Saturday, January 27, 2007

Blending Recipes

I was away at a conference last week in the NW. Hint: I purchased an old "Pike Place Market Cookbook." I was at the Elliott Bay Book Company, and beyond the entire room of books on sexuality, I found a treasure trove of used books, including two huge bookshelves of cookbooks. In addition to the PPMC, I purchased Better Homes and Gardens Blender Cook Book. An entire book of blender recipes? Yes, and it's from 1971, so it also has lovely brown, gold and avocado green dishes on display.

This is a photo of 'stuffed beef rounds'. I've mentioned the obsession with prunes that one finds in vintage cookbooks, but I realize that there was also a big trend in rolling up foods. Where did this come from? I won't even put the recipe for stuffed beef rounds in this blog; I'll leave it to your imagination about what parts of this went in the blender, too. But yes, the beef is rolled with stuffing, cheese and bread. Seriously - how would one eat this? It's held together with toothpicks, too. Romantic this isn't.

I was showing this excellent book to friends at the conference and one found a great recipe for Tomato Soup-Kraut drinks. Yes, it asks for sauerkraut juice, an entire cup. I will send $5 to anyone who asks for 'sauerkraut juice' in the grocery store. I'm guessing it cures hangovers - someone would have to be pretty far gone to have thought of it. It also serves 8 while the rest of the drink recipes serve 5- 6: clearly this is intended for party-going people.
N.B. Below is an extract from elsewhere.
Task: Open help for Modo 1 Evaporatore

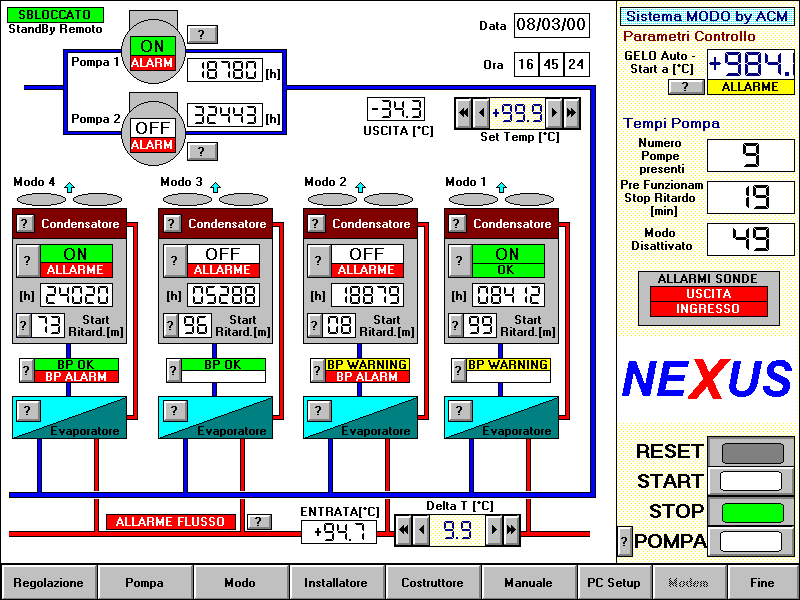Action: click(458, 410)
My good friend Pam who was also at the conference wrote me to congratulate me on being a bad influence on her cooking. You can see why from her recipe on Elegant Baked Beans below, with her notes. It's nice to know that I am bringing more people around to my 'who cares?' style of cooking.

Elegant Baked Beans

1 can kidney beans, drained
1 can small lima beans, drained [I didn’t have any, so I used canned corn]
1 large jar B&M pork and beans [I only had a small jar, but it worked fine]
6 strips bacon, cut in small pieces [only had Canadian bacon, but it worked too]
3 cloves garlic, crushed [don’t like, didn’t use]
3 large onions, thinly sliced [I used one Mayan sweet onion]
½ C brown sugar
¼ C vinegar [used apple cider vinegar]
1 t dry mustard
1 lb. browned hamburger

In separate pan, brown hamburger. In different frying pan, brown bacon, add garlic, onion, vinegar, sugar and mustard. Stir and cook for 10 min. Mix with beans, and hamburger [if used], and put in casserole. Bake at 350 for 2 hours, or until no longer juice. Cover with tin foil while baking.
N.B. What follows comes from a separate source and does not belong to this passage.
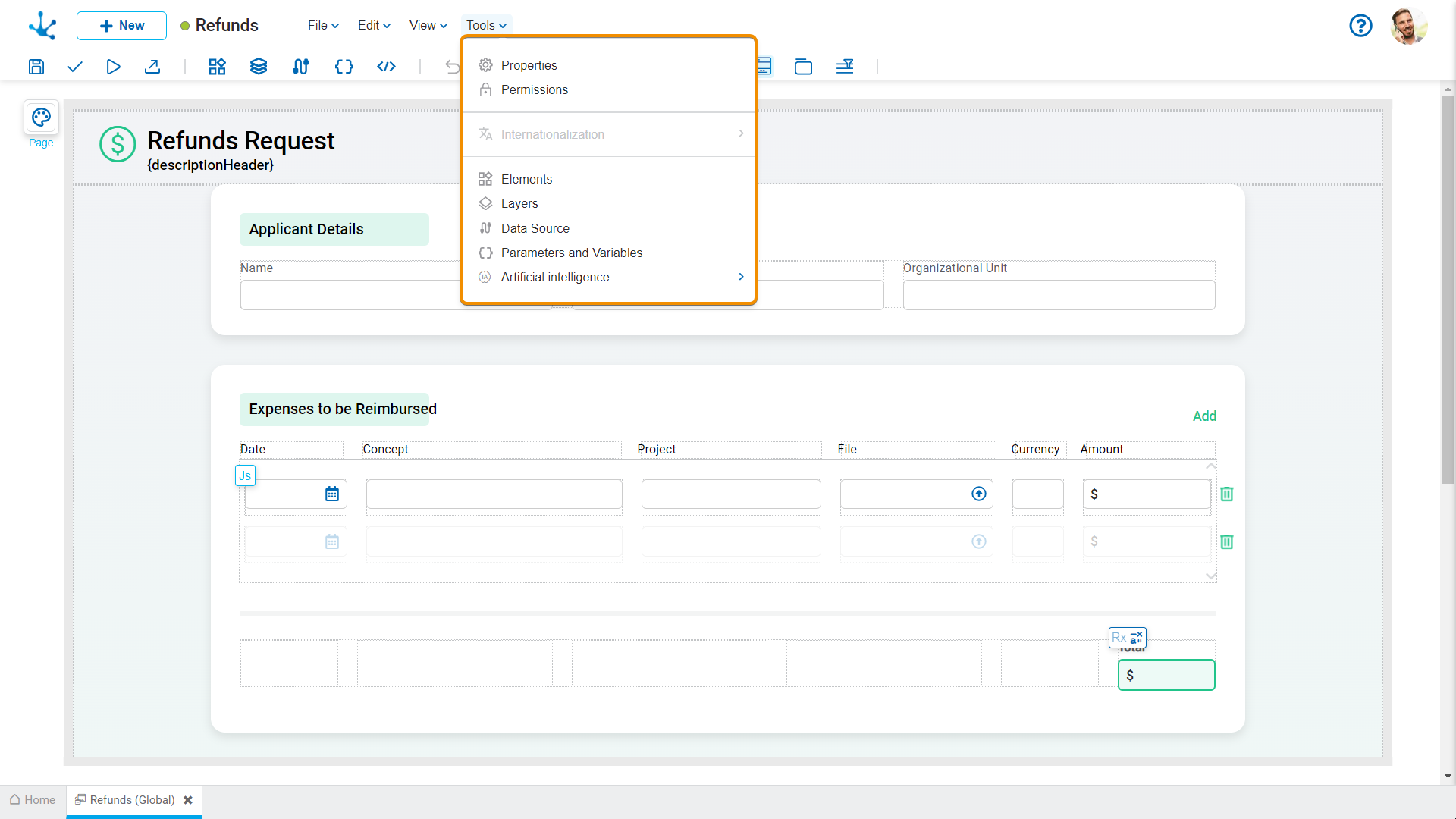Click the delete row trash icon
This screenshot has width=1456, height=819.
click(x=1227, y=494)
This sounds lovely, and certainly more elegant than anything that comes out of my kitchen.

I read Lee Harris's Murder in Alphabet City while on the plane home. She is such a master at plotting and clues. She has two series, and this is the newer one. I like everything she writes. She is one of the Nuns, Mothers and Others mystery crew along with colleagues. These ladies are among the funniest and smartest mystery writers around.


KT Horning said...

Hi, Amy! I live in Wisconsin, and I'd be happy to seek out sauerkraut juice locally. If it's available anywhere in the U.S., it'd probably be here, especially if people use it as an alcohol-free substitute for boiling Sheboygan brats.

There's a grocery store here that I love to phone with unusual questions because, when they put you on hold, instead of muzak, you get to hear a motherly-sounding woman giving food tips and talking about great sales.

What makes this particularly entertaining is she has a Wisconsin accent you could cut with a knife (think "Fargo"). She says things such as "Think ice cream season is over? Oh, my, no! Not when you can get Babcock Hall ice cream for 3.39 a gallon at Sentry."

I'll call them with the sauerkraut juice question and report back. That one should get me plenty of time on hold.

Amy said...

Hi KT:
I'm glad you found us. I can't wait to hear how this goes...
I want to know 1. if they have it and 2. what the woman's voice told you while waiting.

I should have looked at more antique stores up there when I went up for Bouchercon, though I did purchase some cookbooks at the Historical Center gift shop near the Capitol there. It does have quite a few brats recipes now that I think about it.